── Source records ──

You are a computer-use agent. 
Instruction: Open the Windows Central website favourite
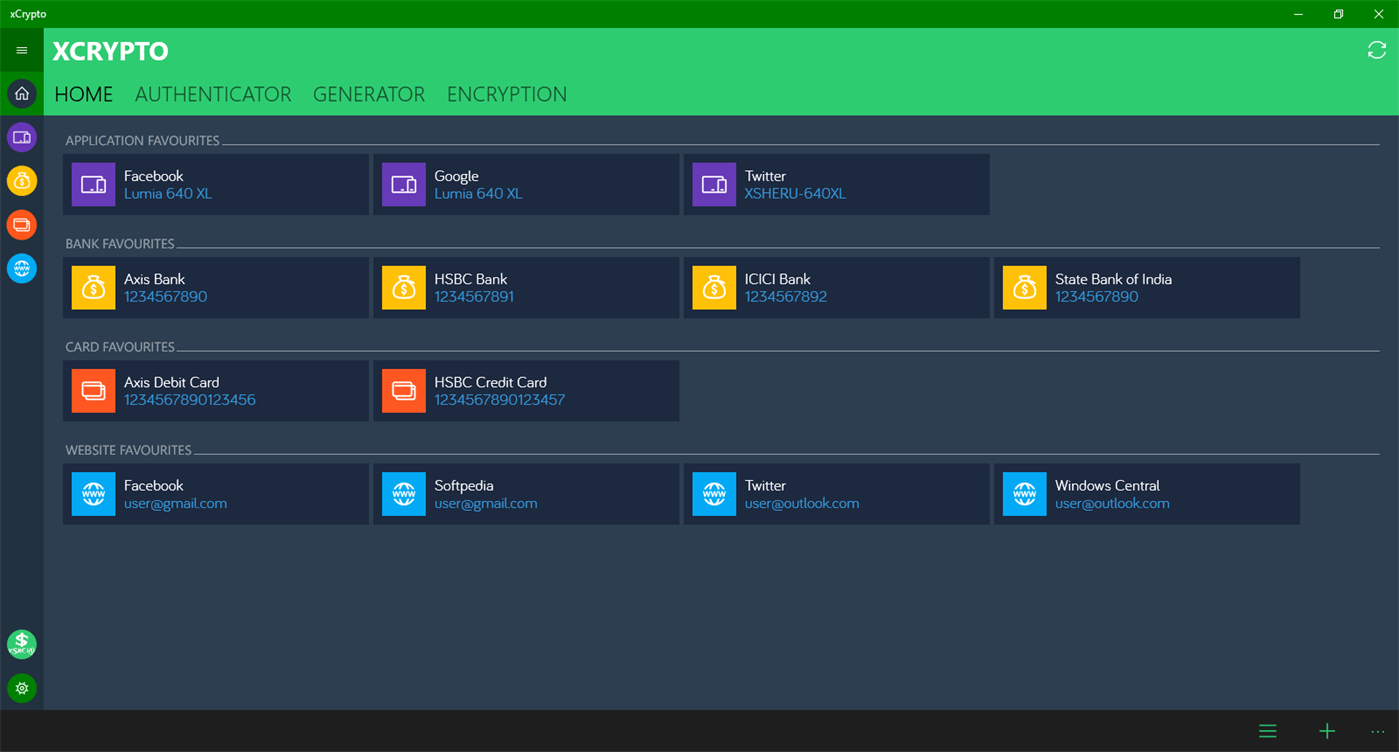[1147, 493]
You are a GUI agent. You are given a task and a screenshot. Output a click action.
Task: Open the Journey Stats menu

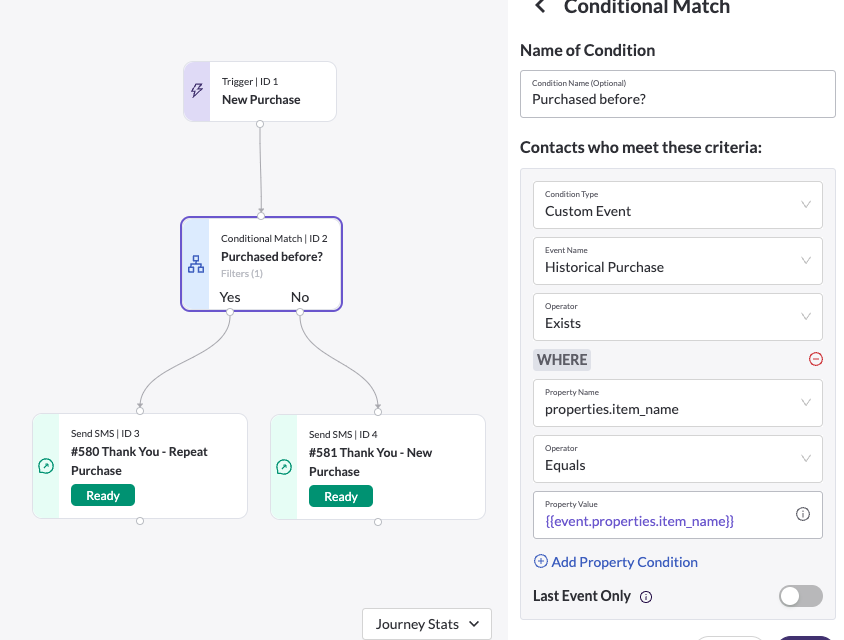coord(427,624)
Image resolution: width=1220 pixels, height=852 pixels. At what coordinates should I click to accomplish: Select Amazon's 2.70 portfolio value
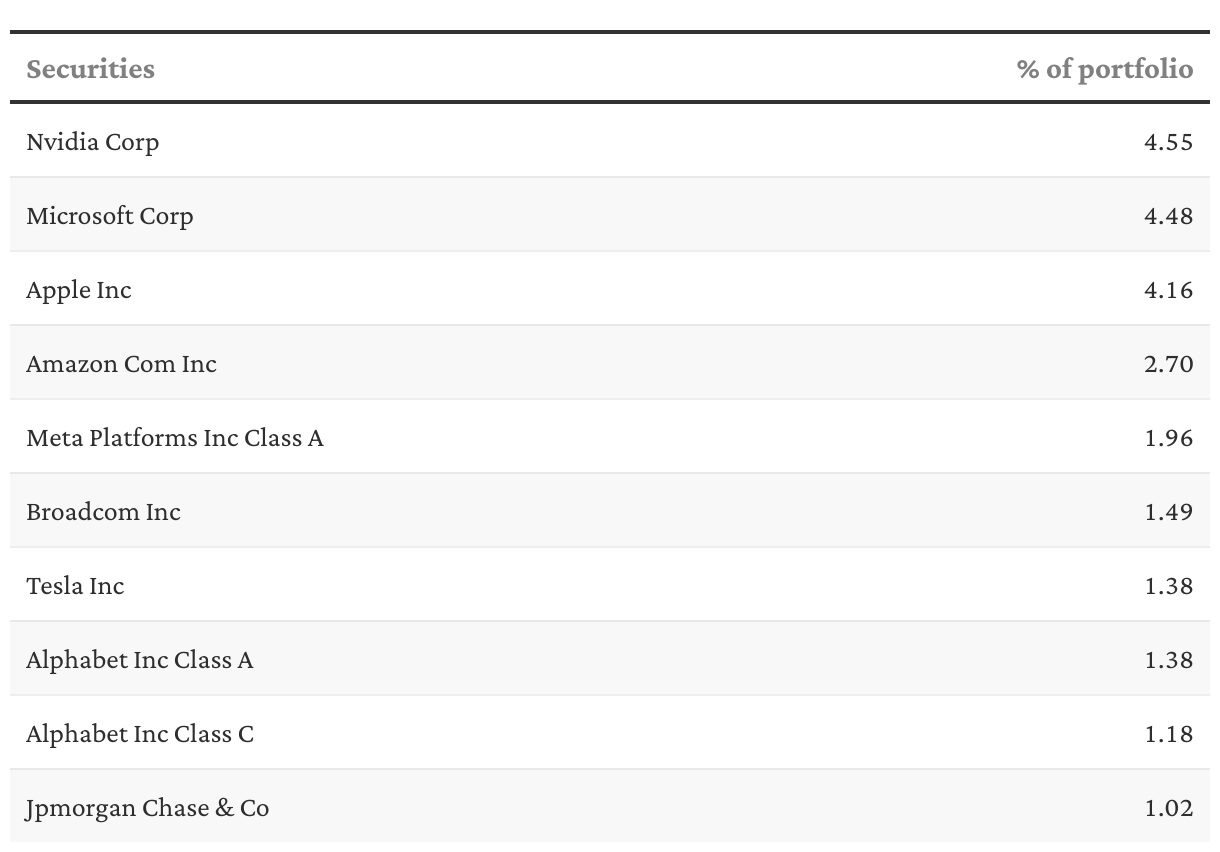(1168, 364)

───

Lines from the one containing "Task: Open the Journey Stats menu" through the final line of the entries above are to be retyped exactly, with every picture left out.

Task: Open the Journey Stats menu

coord(427,624)
Image resolution: width=1220 pixels, height=852 pixels. At what coordinates should I click to accomplish: Select Amazon's 2.70 portfolio value
(1168, 364)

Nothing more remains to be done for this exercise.